Siempre fui dada a la ensoñación o a la invención de
historias surrealistas. Me gustaba y me gusta crear un mundo donde poder
escapar en situaciones cuando el subconsciente da el pistoletazo de salida. Me
encuentro afinada contra el pequeño muro de esta terraza que, ya considero mi
Atalaya. Apoyada sobre una mano, la otra dibuja pequeños infinitos en la
superficie. Fijo la mirada a lo lejos, en un paisaje reconocido por mí, cada
montículo, casa, paraje… Reparo en una casa de estilo señorial del siglo pasado, su aspecto
deteriorado, derruido, me hace pensar en miles de testimonios vividos entre sus paredes. Los propios habitantes a lo largo de su vida.
Me veo rodeándola, la maleza roza mis piernas, el
ruido de la naturaleza enmudece el sonido interior. Recorro la fachada desde mi
posición descubriendo unos balcones vacíos como cuencas de ojos sin vida. La entrada
es una gran boca que invita a pasar, donde antes hubo una puerta ahora solo hay espesura y tiempo. Siento la llamada de la casa, como si estuviera viva, como si
pidiera compañía.
Traspaso el umbral y me introduzco en ella. Tras unos minutos
mis ojos se han acostumbrado a la penumbra, el interior es pura ruina, sin
embargo, no deja de mostrar el señorío de aquella estancia. Restos de papel en
las paredes, todavía queda alguna baldosa que habla de su elegancia. No hay
muebles, las puertas que separan las distintas habitaciones hace tiempo que
dejaron de hacer de centinelas.
Oigo un ruido en la planta de arriba. Debería de haber
sentido inquietud, al contrario, me dispongo a subir por la escalera, o mejor dicho, la huella de lo que allí hubo. Repaso las salas una
a una, me dejo llevar por el sonido hipnótico.

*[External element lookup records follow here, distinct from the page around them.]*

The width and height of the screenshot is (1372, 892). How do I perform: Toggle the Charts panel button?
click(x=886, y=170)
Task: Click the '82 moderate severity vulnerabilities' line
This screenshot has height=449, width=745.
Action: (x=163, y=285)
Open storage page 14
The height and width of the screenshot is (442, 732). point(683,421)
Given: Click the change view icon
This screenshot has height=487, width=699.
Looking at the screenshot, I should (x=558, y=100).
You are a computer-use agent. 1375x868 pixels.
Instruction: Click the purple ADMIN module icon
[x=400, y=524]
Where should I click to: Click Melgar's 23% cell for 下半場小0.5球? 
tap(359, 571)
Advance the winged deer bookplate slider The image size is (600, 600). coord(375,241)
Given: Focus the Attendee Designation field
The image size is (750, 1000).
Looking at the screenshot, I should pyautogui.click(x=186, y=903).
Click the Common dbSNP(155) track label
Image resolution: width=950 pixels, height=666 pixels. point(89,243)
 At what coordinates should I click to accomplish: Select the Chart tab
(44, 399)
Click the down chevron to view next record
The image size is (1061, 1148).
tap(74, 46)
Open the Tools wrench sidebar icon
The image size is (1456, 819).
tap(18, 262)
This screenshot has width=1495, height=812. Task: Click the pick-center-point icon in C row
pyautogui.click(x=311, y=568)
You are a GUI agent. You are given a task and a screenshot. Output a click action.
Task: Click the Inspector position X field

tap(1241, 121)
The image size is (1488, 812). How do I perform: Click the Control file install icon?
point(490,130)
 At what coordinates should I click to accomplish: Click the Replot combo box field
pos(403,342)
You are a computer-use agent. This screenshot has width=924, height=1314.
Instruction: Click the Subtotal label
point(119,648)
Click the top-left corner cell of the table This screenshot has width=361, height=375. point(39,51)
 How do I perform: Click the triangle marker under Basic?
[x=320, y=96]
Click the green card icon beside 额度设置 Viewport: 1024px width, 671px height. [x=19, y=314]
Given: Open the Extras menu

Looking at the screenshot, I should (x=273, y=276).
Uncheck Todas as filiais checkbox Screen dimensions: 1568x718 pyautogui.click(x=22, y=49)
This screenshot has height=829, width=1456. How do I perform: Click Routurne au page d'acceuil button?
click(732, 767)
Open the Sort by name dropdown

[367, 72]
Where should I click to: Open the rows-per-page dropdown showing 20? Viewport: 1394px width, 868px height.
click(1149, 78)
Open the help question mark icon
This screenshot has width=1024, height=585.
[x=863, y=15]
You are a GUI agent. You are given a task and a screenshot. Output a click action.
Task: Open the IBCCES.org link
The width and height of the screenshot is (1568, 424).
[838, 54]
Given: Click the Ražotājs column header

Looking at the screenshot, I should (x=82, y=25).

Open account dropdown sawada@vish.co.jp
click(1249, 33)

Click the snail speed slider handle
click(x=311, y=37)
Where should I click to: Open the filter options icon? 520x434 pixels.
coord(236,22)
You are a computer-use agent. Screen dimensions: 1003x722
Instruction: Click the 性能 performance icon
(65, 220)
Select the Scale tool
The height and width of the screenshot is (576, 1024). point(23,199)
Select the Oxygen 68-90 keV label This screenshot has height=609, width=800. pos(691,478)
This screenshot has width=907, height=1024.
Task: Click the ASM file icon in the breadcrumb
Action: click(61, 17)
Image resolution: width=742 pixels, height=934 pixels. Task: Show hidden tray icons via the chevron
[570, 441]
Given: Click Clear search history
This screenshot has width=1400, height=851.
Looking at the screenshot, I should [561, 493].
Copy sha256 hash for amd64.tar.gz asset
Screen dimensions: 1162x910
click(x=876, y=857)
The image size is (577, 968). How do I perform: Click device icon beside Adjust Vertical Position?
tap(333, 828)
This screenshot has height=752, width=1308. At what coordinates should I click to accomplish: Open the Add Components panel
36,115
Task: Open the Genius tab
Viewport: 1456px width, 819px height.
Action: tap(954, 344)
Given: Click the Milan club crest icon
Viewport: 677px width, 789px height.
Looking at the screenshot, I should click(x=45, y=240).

Estoy ante una habitación en semipenumbra, el ruido proviene
de allí. Me adentro y puedo comprobar cómo un balancín se mueve, cruje con cada
movimiento. Me acerco hasta ponerme frente a él. Sigue con su vaivén ausente a
mi presencia. Intento posar mi mano sobre el respaldo para detener el balanceo. No lo consigo. Hay una fuerza que lo mantiene en ese viaje
continúo.
En ese momento surge una voz que me invita a sentarme cerca.
Sorprendida me dejo caer esperando alguna orden. La cual no viene, en su lugar continúa hablando mientras voy percibiendo la silueta de una mujer anciana,
meciéndose, con la mirada perdida más allá del ventanal. No siento miedo, ni
estupor, tan solo sigo expectante ante el acontecimiento que presencio.
Me habla de las almas que no consiguen alcanzar su paz. De las promesas que se hacen en vida y luego se olvidan. De los juramentos de amor, de los duelos. Me cuenta la historia de un lazo negro a modo de luto durante un tiempo tras la partida de alguien a quien se aprecia. Entonces me mira y me pregunta si yo me lo pondría para ella. Asiento a la vez que noto como algo roza mi muñeca. La levanto a la altura de mis ojos para comprobar el adorno que la envuelve. Acto seguido regreso la mirada al vacío que ha dejado el balancín. No hay rastro de todo aquello.
Continúo sentada y es mi turno de hablar, sé que me escuchará porque conoce el motivo de mi visita. Le hablo de la presencia que me nombra y luego se desvanece dejando en el aire la sensación de compañía. De a quién creo que le pertenece y lo que significa para mí que sea de él, mi abuelo. Callo durante unos segundos esperando algún gesto que me adelante su escucha. No sucede nada y sigo contando mi vivencia. Tras acabar con mi relato me dispongo a salir del cuarto, es entonces cuando vuelvo a escuchar el crujir de la mecedora.
Me
vuelvo para ver su rostro una vez más, su mirada se clava en la mía mientras
recita muy despacio que le pregunte qué es lo que quiere, que hable con él.
Cierro los ojos soltando un suspiro y en ese momento todo vuelve a desaparecer.
Salgo de la casa algo contrariada. La miro al mismo tiempo
que rozo la tela que circunda mi muñeca.
Me recuerdo que sigo en la realidad de un confinamiento.